Zip2 was on the ropes and losing money. What’s worse, Silicon Valley veterans and the media had tarnished Elon’s name. Suddenly, a miracle occurred. In 1997, the computer company Compaq offered to buy Zip2 for $307 million in cash. Just when Elon’s dreams were fading, the company sold, and Elon walked away with $22 million. He was 27 years old.
Where Did His Energy Come From?
Maybe Elon looks back on his twenties and cringes at the sweaty all-nighters and clashes with colleagues. Our 20s are littered with harsh lessons and painful memories. But he succeeded. He had a great idea, the stamina to lift the idea off the ground, and sold it for good money. Angela Duckworth would say Elon acted with gritty passion through the highs and lows because the work embodied both his interests and purpose.

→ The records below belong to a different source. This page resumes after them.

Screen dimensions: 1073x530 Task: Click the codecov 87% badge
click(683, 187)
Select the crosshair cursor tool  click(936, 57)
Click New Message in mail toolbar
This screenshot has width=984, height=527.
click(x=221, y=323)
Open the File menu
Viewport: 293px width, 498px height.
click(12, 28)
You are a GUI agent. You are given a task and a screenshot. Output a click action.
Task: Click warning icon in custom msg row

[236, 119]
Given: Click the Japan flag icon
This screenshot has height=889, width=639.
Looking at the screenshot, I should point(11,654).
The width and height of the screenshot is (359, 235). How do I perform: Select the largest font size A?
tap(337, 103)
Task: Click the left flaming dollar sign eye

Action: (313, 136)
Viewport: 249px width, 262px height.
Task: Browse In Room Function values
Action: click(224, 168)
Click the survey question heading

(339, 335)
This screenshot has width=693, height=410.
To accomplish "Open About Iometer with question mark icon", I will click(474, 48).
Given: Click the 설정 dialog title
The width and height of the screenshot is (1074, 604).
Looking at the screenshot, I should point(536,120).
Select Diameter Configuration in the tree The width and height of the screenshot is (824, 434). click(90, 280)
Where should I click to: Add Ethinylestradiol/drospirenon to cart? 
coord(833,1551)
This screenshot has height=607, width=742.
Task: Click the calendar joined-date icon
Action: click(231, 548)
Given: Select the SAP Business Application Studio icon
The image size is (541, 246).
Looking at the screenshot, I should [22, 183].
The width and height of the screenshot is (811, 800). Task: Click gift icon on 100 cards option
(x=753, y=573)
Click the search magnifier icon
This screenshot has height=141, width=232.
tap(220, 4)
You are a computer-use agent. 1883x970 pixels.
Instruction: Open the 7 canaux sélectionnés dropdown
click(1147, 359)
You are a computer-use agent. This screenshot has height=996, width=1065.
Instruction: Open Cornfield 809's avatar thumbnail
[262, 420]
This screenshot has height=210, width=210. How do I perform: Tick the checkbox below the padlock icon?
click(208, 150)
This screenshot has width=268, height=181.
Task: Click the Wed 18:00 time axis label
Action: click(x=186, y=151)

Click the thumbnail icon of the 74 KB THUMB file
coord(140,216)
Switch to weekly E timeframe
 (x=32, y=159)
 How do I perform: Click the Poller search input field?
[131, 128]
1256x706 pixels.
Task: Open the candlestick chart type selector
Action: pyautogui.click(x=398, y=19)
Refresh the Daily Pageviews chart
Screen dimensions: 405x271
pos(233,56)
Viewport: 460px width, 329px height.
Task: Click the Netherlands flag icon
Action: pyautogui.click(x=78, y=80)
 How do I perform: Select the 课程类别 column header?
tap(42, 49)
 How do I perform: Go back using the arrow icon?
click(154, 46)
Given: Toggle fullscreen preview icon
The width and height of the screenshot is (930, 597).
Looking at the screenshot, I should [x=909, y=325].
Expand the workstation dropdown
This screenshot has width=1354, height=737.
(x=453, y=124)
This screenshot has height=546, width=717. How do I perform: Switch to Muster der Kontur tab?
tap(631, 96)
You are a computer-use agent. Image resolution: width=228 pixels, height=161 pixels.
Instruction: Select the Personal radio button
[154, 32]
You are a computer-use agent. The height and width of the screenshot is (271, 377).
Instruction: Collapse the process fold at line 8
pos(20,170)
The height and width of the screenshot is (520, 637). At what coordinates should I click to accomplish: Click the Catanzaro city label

But I wonder, what would those be?
Interests
He's interested in building stuff, that’s obvious. I would take that a step further and say he's addicted to building stuff. Zip2 was an internet company, not the most tangible service, but he built it from scratch which requires an engineer’s focus similar to a child hallowed to a new Lego set. Take his college video games binges and multiply it by 100 and that’s his work ethic.
Purpose
There's a philosophical parable that I couldn't get out of my head while writing this article.
Three bricklayers are asked: "What are you doing?"
The first says: "I am laying bricks."
The second says, "I'm building a church."
The third says, "I'm building the house of God."
The first bricklayer has a job. The second has a career. The third has a purpose.
I consider myself a disciplined person. I work hard; I wake up at 5am; I don't give up; and I enjoy devoting myself to my practice, but I never had Elon's energy in my twenties. Why? Because he had a strong reason—he had purpose.
To revert back to Angela Duckworth's theory on purpose, "If you take a moment to reflect on the times in your life when you've really been at your best—when you've risen to the challenges before you, finding the strength to do what might have seemed impossible—you realize that the goals you achieved were connected in some way, shape or form to the benefit of others."
Interests will start you down a path, but, at some point, your calling must include other people.
Elon has perhaps the most altruistic goal of them all, to send people to Mars and save the planet. Oddly enough, I don't think that's his purpose.
I went back and re-listened to Elon's interview with Joe Rogan. He said something within the first 20 minutes of the podcasts that caught my attention.
"In the United States especially, there's an over-allocation talent in finance and law. Basically, too many smart people go into finance and law… We should have fewer people doing law and fewer people doing finance and more people making stuff."
That's his purpose: Inspire the next generation to make things again.
Final Thought
Before turning 30, A board of investors voted Elon out of his second company, PayPal. After the smoke settled, executives invited him to a party to celebrate the company's success. "We're all hanging out in the cabana.., and Elon is there reading some obscure Soviet rocket manual that was all moldy and looked like it had been bought on eBay. Said Keven Kartz, an executive at PayPal, "He was studying it and talking openly about space travel."